Crawford comes at this from the point of view of driving because Google and the other attention merchants are very excited about moving us to driverless cars in the near future, and Crawford is skeptical about their motivations for doing this.  From Shop Class As Soul Craft to The World Beyond Your Head and now in Why We Drive, Crawford has always advocated for human agency over automation, especially when that automation is designed to simplify and ease life to the point where it’s obvious we’re heading for a Wall-E like future of indolent incompetence in the caring embrace of an all-powerful corporation.


Situated intelligence is a recurring theme in Crawford’s thinking and he sees it as one of the pinnacles of human achievement.  He makes strong arguments for why surveillance capitalists aren’t remotely interested in human agency and the situated intelligence it leads to, and he fears that this will ultimately damage human capacity.  Among the many examples he gives is that of London taxi drivers:

Google isn’t the only target in this book.  Tesla’s misleading manipulation of crash data in self driving cars and Uber’s manipulation of markets using its capitalization to dismantle existing industries that were providing a service within market forces are also targets.  Uber and Tesla’s goals align with feeding the Google engine more human experience (that’s where the money is), though this is often hidden behind marketing around safety, ease of use and efficiency closely tied to unarguable issues like climate change .  The quote above describes the difference between a London cabbie who has to commit to years of ‘deep cognitive accomplishment‘ in order to become a driver in the city.  Uber’s thinly veiled attack on an otherwise viable career by using untrained, underpaid and ultimately disposable drivers to break that livelihood before replacing them with automation is damning.  What ‘tech’ companies say seldom aligns with what they do.


‘Free’ means something different in surveillance
capitalism.  Note the accessibility and simplicity,
a common idea in edtech marketing, because
learning digital tools doesn’t mean understanding
them, it means learning to consume on them.

I can’t help but see parallels with educational technology.  We recently had another technology committee meeting where it was decided that once again we would buy hundreds of Google Chromebooks: simple yet powerful devices with built-in accessibility and security features to deepen classroom connections and keep user information safe”   Notice the hard sell on safety and security, like something out of Tesla and Uber’s misinformation marketing plans.  The reason your student data is safe is because Google is very protective of ‘its’ data, and make no mistake, once you’re in Google’s ecosystem, your data IS their data.


These plug in to our ‘walled garden’ of Google Education products that keep iterating to do more and more for students and staff until they’re sending emails no human wrote and generating digital media automatically, all while saving every aspect of user input.  Board IT and myself argued for a diversity of technology in order to meet more advanced digital learning needs, but advanced digital learning isn’t what we’re about, even though we’re a school.  Digital tools now mean ease of use and cost savings (though this is questionable), they are no longer a tool for learning as they increasingly do the work for us.

→ What to do
Return, word for word, the part of the passage about Crawford's book that starts with "Crawford comes at" and goes on through "an all-powerful corporation.".

→ Dataset section
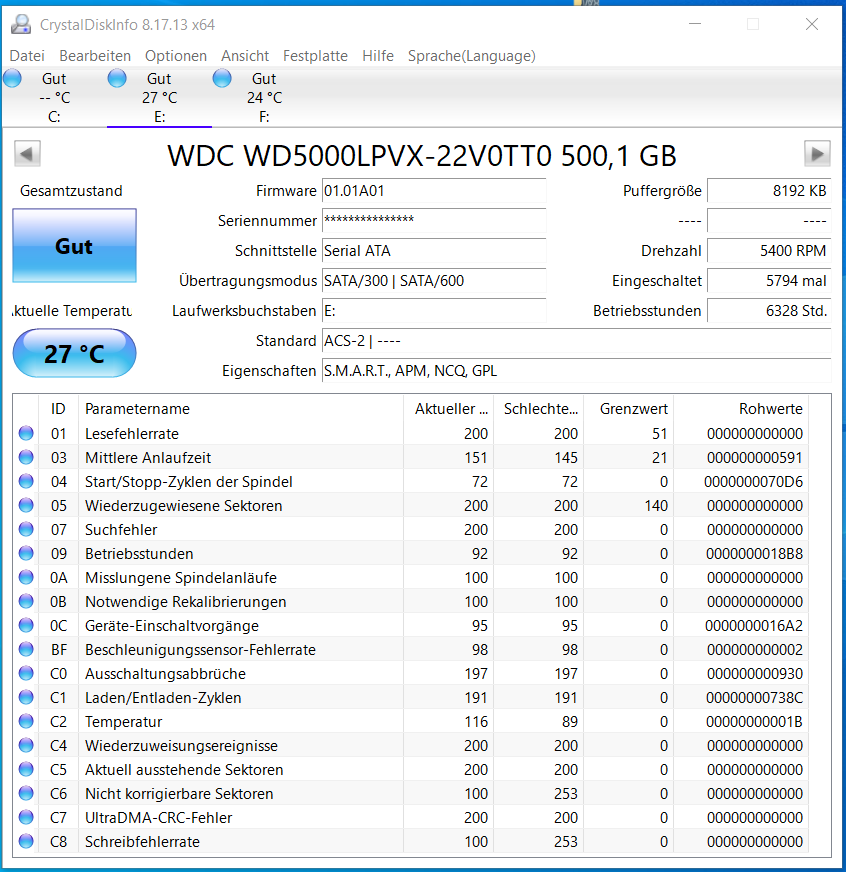This screenshot has height=872, width=846.
Task: Open the Sprache(Language) menu
Action: [471, 56]
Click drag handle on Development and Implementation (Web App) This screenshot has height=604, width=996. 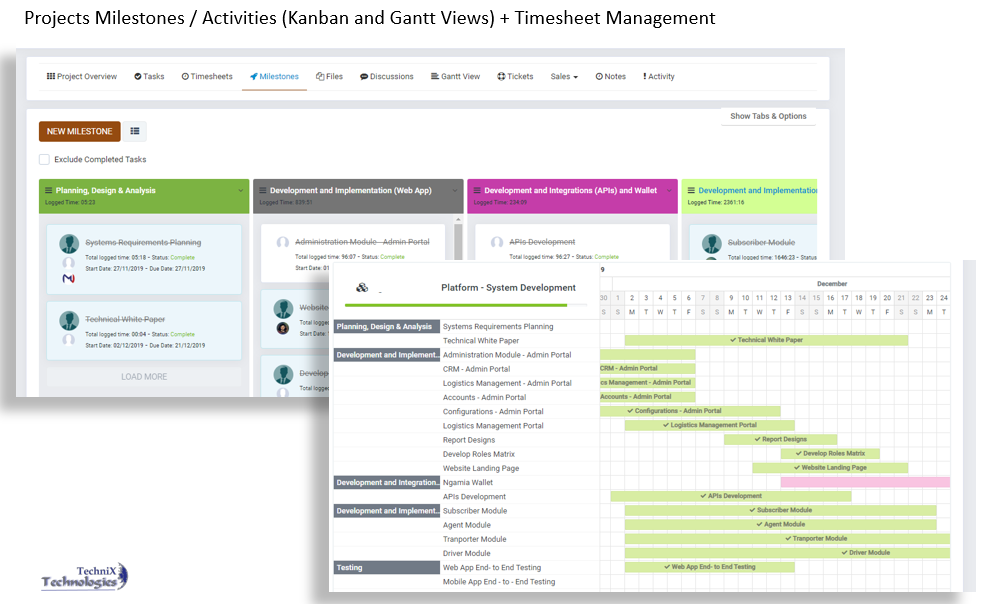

→ Exercise answer
Crawford comes at this from the point of view of driving because Google and the other attention merchants are very excited about moving us to driverless cars in the near future, and Crawford is skeptical about their motivations for doing this.  From Shop Class As Soul Craft to The World Beyond Your Head and now in Why We Drive, Crawford has always advocated for human agency over automation, especially when that automation is designed to simplify and ease life to the point where it’s obvious we’re heading for a Wall-E like future of indolent incompetence in the caring embrace of an all-powerful corporation.